Wear & Tear Allowances
Capital allowances are a relief from income tax and are based on the capital expenditure incurred on the provision and installation of certain assets within a building that suffer wear and tear, usually plant and machinery, as well as on various types of properties, including certain commercial and industrial buildings, hotels and others.
Every building contains an element of depreciable plant and machinery, which will qualify for capital allowances, such as air-conditioning equipment, hot water installations, lifts and escalators, fitted carpets, furniture and fittings, to name a few. However, other less obvious assets may also qualify, for example, emergency lighting, fire alarm systems and security equipment.
Following the Revenue Laws Amendment Bill 2007, allowances are available on capital expenditure contracted for and incurred on or after 1st April 2007 on the development of qualifying commercial buildings, where the qualifying building is being used by the taxpayer in the course of their trade. The annual writing down allowances are currently 5% per annum.

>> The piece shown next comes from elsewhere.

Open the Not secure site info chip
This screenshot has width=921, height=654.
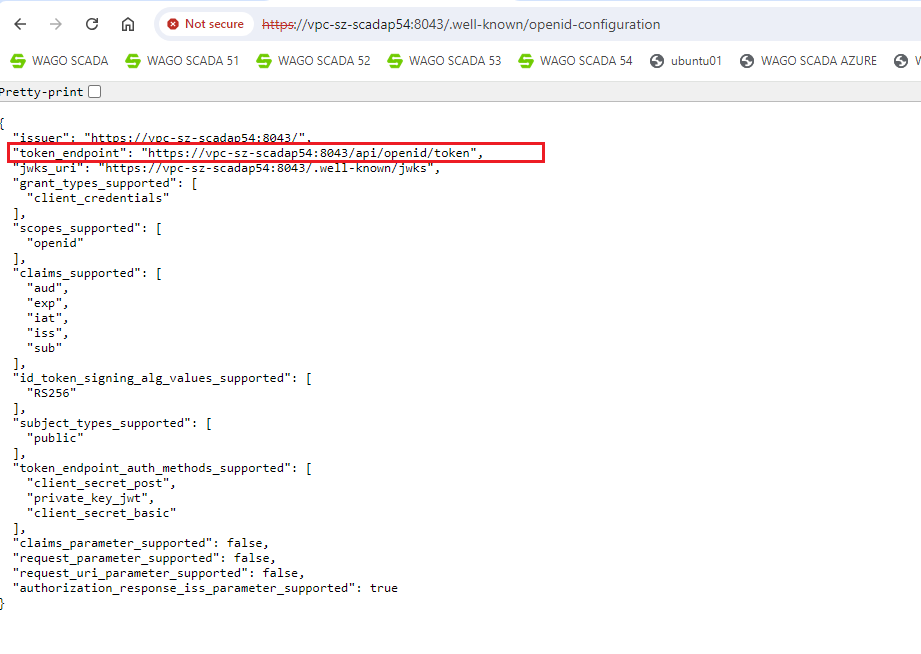(205, 24)

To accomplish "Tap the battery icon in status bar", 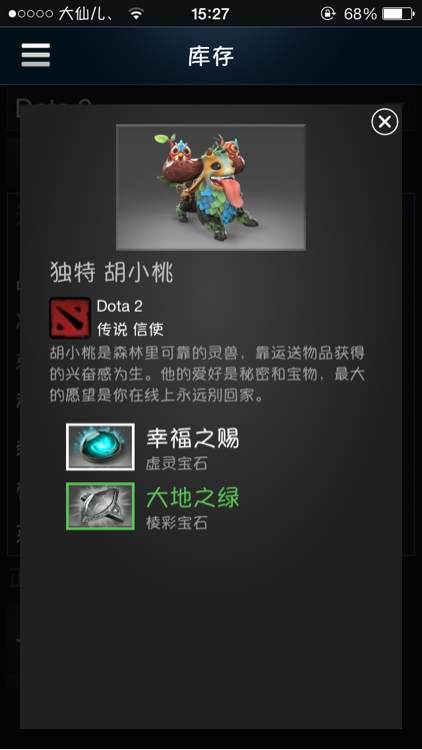I will point(398,14).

Where allowances on commercial and industrial buildings and hotels are concerned, there is often very significant scope for increasing the benefits available by separately assessing the wear and tear allowances on qualifying fixed assets. By proper planning the tax savings resulting from such an exercise can be too great to ignore.
To qualify for capital allowances, the property owner or occupier must be a taxpayer and must:-
- Incur capital expenditure on qualifying assets.
- Use the qualifying assets in the course of its trade, either as an investor or as an occupier of a building.
- Demonstrate that it owns the qualifying assets.
By claiming capital allowances you are easing your tax burden, thereby improving the net return of a property and increasing cash flow. Capital allowances planning should therefore form a vital part of ensuring the viability of any property transaction.